*Instructions for the task*.
Copy every entry below exactly, and keep out the pictures.

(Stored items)
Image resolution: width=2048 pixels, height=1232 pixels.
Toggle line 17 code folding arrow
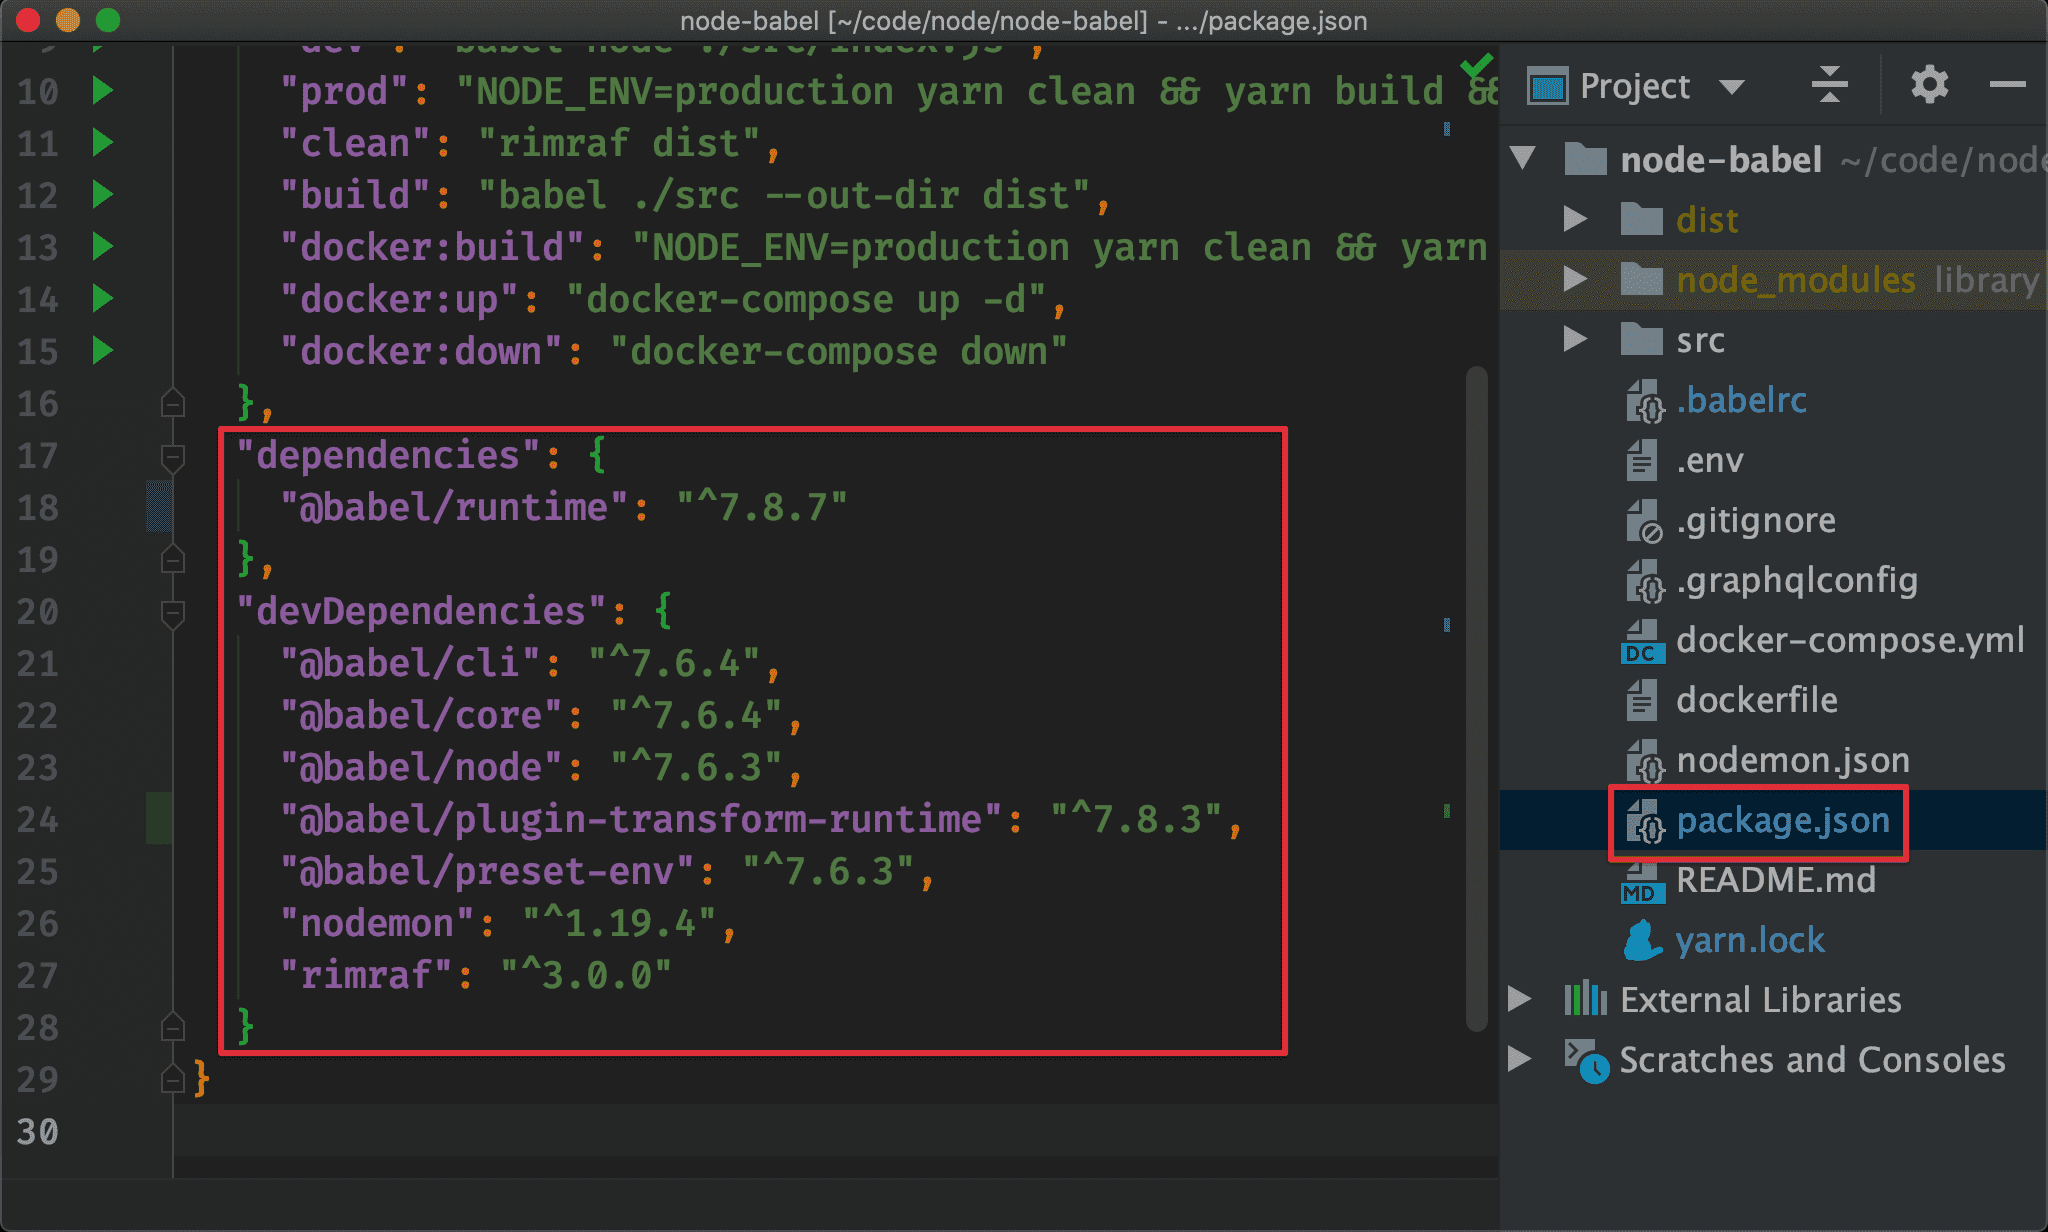pyautogui.click(x=173, y=454)
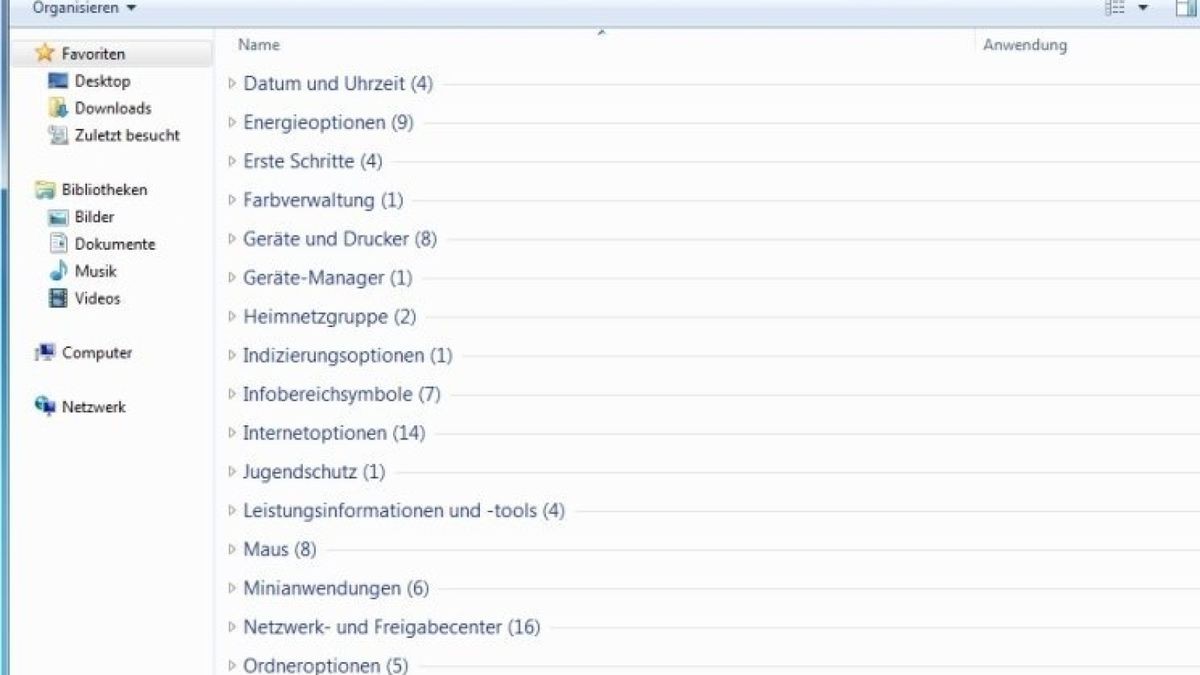Image resolution: width=1200 pixels, height=675 pixels.
Task: Open the Organisieren dropdown menu
Action: (x=84, y=8)
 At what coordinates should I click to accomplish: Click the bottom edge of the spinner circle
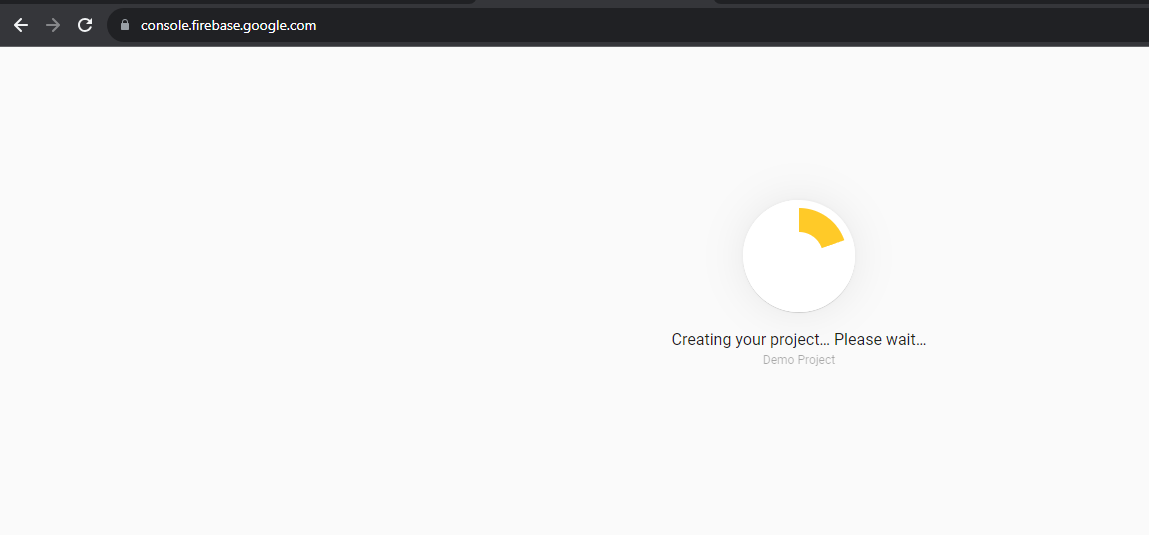pos(799,308)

*Your solution*.
Image resolution: width=2048 pixels, height=1232 pixels.
Toggle line 17 code folding arrow
pyautogui.click(x=173, y=454)
Image resolution: width=1200 pixels, height=675 pixels.
Task: Open the Organisieren dropdown menu
Action: (x=84, y=8)
 At what coordinates should I click to accomplish: Click the bottom edge of the spinner circle
pos(799,308)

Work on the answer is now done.